◆ DIRECTIONS ◆
Match the string "Given" against each line below, and copy every line that matches.

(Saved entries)
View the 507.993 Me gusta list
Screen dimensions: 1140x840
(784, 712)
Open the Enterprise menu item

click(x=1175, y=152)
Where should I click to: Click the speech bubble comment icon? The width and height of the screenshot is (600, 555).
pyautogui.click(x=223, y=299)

* * *

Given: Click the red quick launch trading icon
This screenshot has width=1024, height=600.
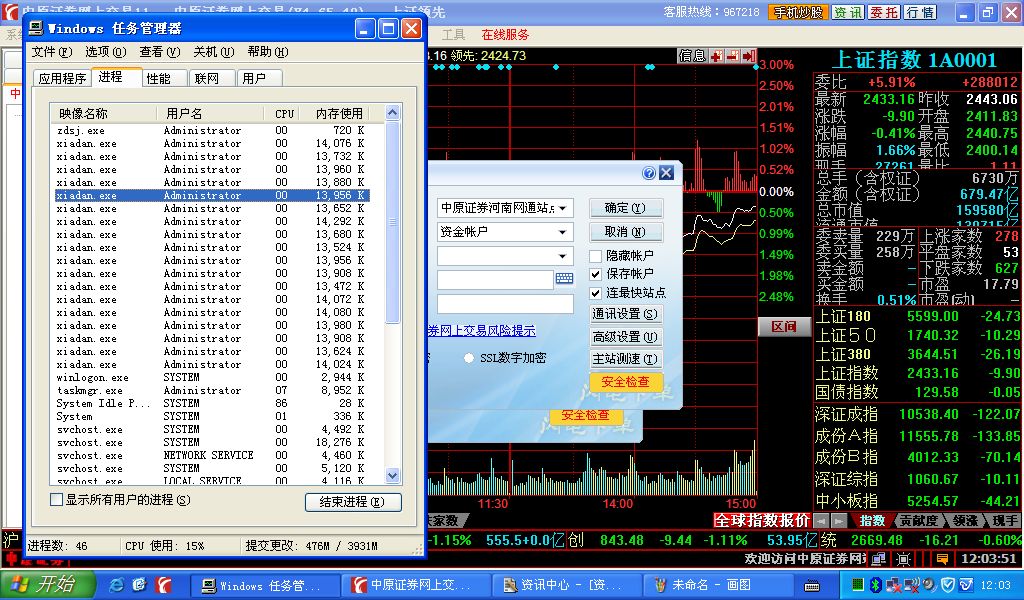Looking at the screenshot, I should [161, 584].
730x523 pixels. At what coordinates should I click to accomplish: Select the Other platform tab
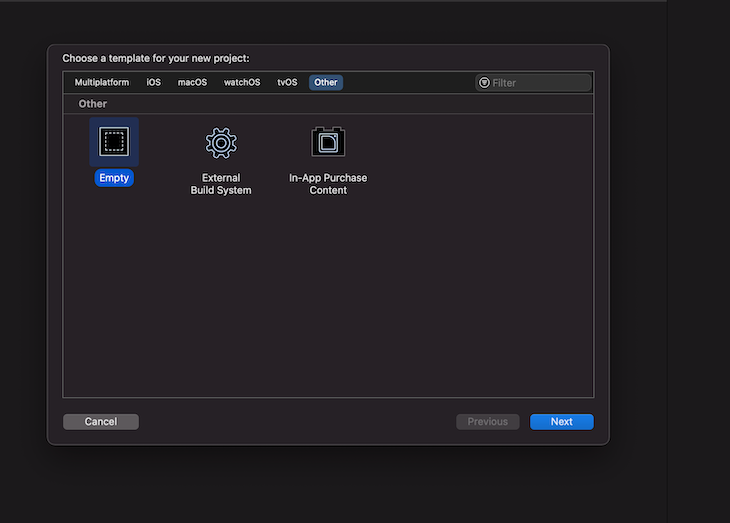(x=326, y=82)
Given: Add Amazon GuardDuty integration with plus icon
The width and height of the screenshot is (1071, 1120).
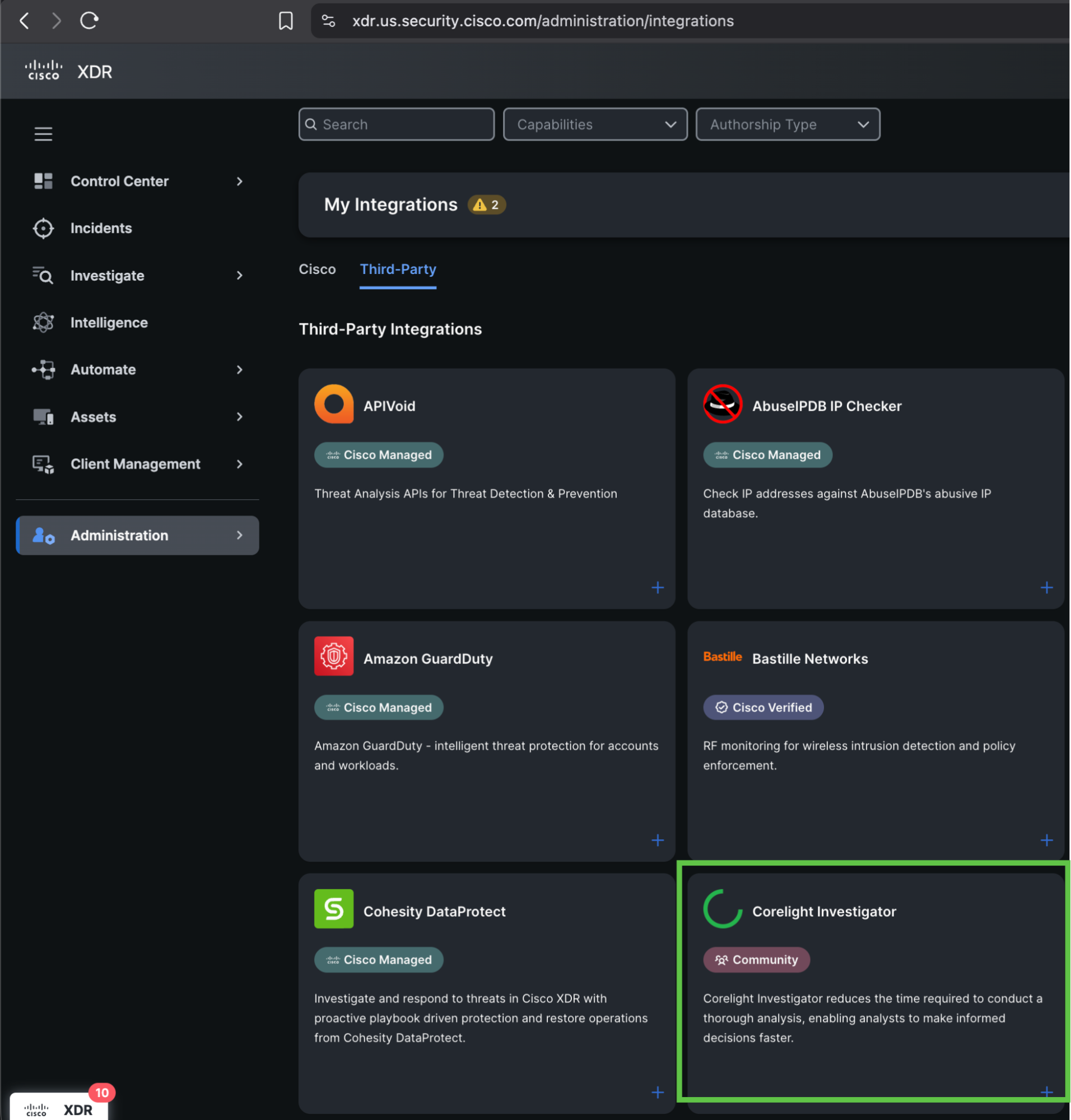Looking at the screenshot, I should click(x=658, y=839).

◆ SOLUTION ◆
Given: Click the red quick launch trading icon
Given: Add Amazon GuardDuty integration with plus icon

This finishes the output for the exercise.